I shrugged. "To be honest, I'm hoping it won't have to come to any underhand measures. But I get the impression she's willing to fight pretty hard for my business and I'm not giving in without a fight myself."

He eyed me warily. "So if I agree to help you, you'll start selling all of my books again?"

I grimaced at this sacrifice. "You have my word." He held out his hand, flashing his freshly filed nails. I shook it. "First of all, you can make some general inquiries for me. Find out if she has anyone on the inside who will help sway her case. I'll play her at her own game if need be."

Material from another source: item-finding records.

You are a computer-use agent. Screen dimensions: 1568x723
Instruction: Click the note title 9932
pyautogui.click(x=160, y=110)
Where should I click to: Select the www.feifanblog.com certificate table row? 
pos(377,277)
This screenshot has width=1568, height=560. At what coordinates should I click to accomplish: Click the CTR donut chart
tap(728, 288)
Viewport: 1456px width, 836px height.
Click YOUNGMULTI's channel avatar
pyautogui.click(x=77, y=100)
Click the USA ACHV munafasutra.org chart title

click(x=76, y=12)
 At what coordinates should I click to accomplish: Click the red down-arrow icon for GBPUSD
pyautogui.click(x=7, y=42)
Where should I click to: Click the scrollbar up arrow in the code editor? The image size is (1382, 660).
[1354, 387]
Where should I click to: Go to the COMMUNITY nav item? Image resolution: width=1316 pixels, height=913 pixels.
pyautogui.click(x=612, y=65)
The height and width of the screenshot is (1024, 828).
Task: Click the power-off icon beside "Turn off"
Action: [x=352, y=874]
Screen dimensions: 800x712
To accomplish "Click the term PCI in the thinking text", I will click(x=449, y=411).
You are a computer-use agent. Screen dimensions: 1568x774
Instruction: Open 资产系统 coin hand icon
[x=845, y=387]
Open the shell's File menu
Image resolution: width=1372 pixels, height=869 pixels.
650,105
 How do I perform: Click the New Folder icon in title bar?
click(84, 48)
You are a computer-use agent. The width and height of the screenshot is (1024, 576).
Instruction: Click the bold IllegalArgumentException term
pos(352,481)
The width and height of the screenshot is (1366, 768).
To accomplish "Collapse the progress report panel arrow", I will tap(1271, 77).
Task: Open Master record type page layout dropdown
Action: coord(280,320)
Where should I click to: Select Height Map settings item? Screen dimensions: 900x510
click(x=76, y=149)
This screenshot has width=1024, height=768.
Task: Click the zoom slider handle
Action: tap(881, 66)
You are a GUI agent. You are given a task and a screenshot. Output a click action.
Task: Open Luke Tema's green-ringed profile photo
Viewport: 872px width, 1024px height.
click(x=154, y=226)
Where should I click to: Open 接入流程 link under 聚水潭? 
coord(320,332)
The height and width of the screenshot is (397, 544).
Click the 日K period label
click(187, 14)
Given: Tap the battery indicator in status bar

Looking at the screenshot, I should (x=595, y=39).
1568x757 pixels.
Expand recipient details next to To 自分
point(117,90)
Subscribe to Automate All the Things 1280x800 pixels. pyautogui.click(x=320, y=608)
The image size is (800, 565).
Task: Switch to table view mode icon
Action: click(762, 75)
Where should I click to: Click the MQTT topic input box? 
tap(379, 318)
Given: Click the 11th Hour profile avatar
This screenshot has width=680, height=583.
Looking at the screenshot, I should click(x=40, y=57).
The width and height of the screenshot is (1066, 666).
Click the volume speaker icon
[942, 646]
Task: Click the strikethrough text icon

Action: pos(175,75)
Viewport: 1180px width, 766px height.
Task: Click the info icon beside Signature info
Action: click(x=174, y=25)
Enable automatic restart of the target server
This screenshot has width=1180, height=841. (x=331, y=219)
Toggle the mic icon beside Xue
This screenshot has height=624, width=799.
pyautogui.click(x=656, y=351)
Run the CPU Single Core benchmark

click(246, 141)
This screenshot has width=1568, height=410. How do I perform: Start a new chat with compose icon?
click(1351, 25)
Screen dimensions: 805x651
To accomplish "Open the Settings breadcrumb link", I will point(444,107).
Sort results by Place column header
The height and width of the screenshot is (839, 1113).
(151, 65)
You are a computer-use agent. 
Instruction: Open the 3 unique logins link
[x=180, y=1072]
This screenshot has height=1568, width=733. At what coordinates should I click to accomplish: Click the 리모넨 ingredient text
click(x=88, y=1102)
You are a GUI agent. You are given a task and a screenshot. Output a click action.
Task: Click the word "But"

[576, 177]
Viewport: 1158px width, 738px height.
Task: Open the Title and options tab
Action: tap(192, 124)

Lockhart nodded, shaking his head so his hair puffed up. "I'll let you know what I can find out."

"Thank you," I said with a smile, standing up and slowly heading towards the door. "I'll be in touch."

As I excited his doll-like house, I got the very strange feeling that I'd just sold my soul. I had a feeling this wasn't the worst I would do to save my business. Just like I had told Lockhart, I was absolutely not going to give in. If Miss Flourish wanted a fight, a fight she would most definitely get.